[Saved entries]
= = =
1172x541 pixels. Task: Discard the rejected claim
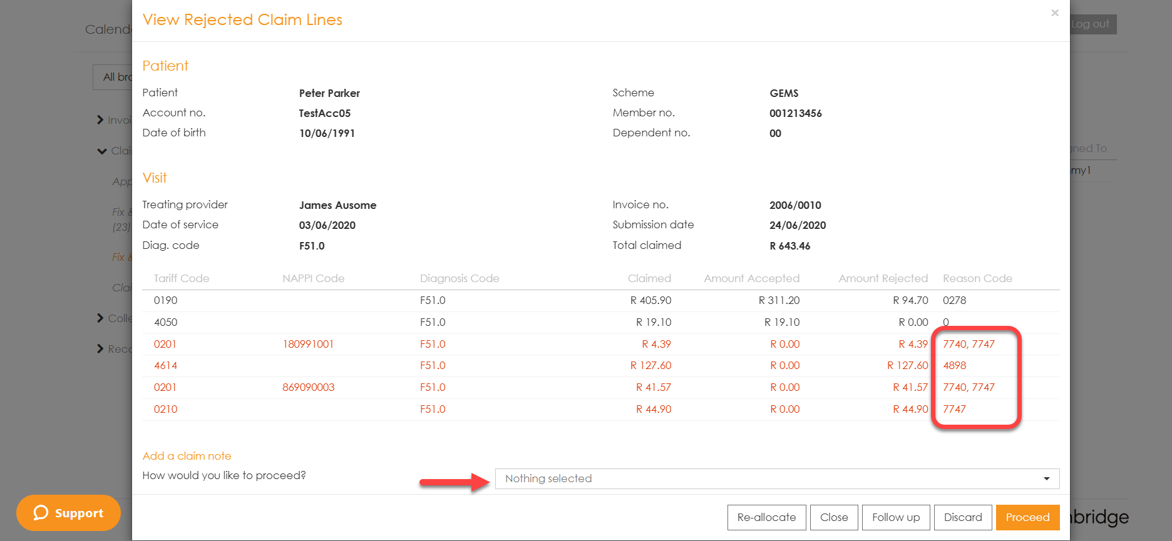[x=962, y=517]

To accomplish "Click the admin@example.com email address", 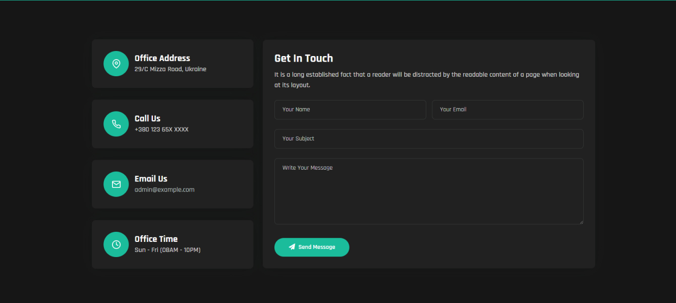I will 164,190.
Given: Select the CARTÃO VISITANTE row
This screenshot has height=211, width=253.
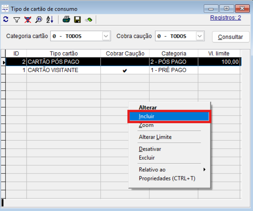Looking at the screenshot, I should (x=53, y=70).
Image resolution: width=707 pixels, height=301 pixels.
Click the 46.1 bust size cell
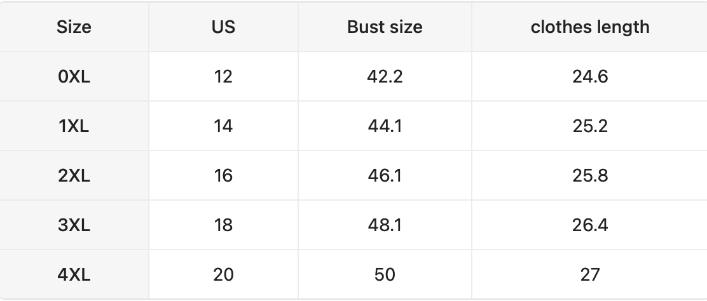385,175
= = =
### PROBLEM TO SOLVE
The required output is an exact copy of the lines from the one with "Given: Select the CARTÃO VISITANTE row" through the final line of the data above, with pictures removed.

### TASK RESPONSE
Given: Select the CARTÃO VISITANTE row
This screenshot has height=211, width=253.
Looking at the screenshot, I should (x=53, y=70).
Image resolution: width=707 pixels, height=301 pixels.
Click the 46.1 bust size cell
385,175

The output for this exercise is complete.